If you hunt in Elbert, suggest you get to the woods like now.  Heavy chasing the last 3 days and hoping it continues as I get to go back Friday thru Sunday.


----------



## Chattooga River Hunter (Nov 23, 2012)

Thanks for the heads-up Buford Dawg, I will be there tomorrow.  Of course I don't have any buck tags left, but I will be there to watch the show, and do some pre planning for next season!  Good luck to you!


----------



## creekbender (Nov 23, 2012)

Yep found three new scrapes today and many horned trees . It's fixin to be on .




Buford_Dawg said:


> If you hunt in Elbert, suggest you get to the woods like now.  Heavy chasing the last 3 days and hoping it continues as I get to go back Friday thru Sunday.


----------



## Chattooga River Hunter (Nov 24, 2012)

Buford_Dawg said:


> If you hunt in Elbert, suggest you get to the woods like now.  Heavy chasing the last 3 days and hoping it continues as I get to go back Friday thru Sunday.
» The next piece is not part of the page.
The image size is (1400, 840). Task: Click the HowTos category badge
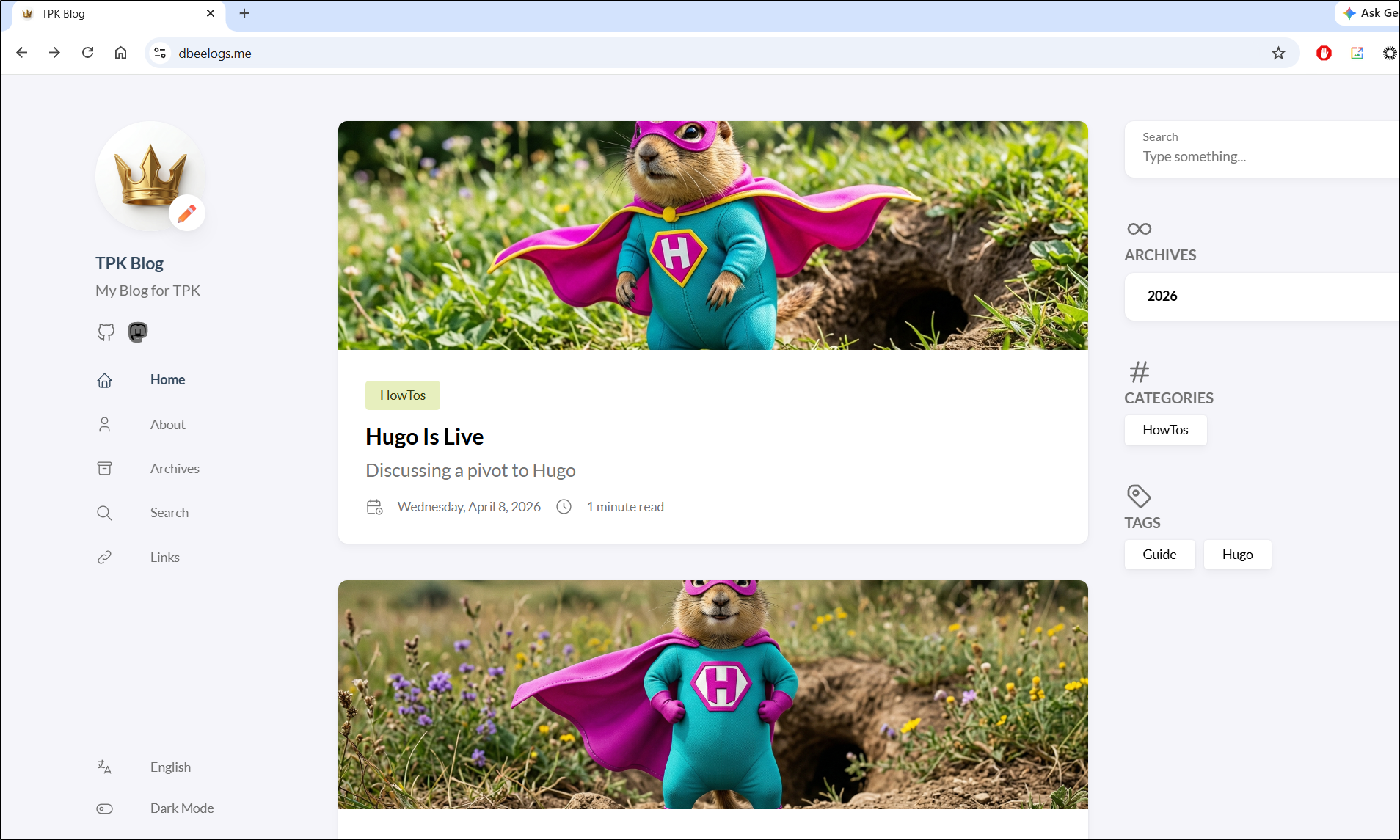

You were right Buford Dawg, our club harvested two six points and a big 8 point this weekend.  All were stankin' and crusing for does!  Based on what I've seen this season, the best time to be in stand for a Buck has been from about Nov 10 until NOW!


----------



## Buford_Dawg (Nov 24, 2012)

*Nov 17  Give or take 5 days*

Been same on our property for 30+ years. I watched a large spike tend a doe yesterday am. I have no idea where the big boys were but the spike was having fun.


----------



## hikingthehills (Dec 4, 2012)

Heading to Elbert county this weekend, anything good still going on!


----------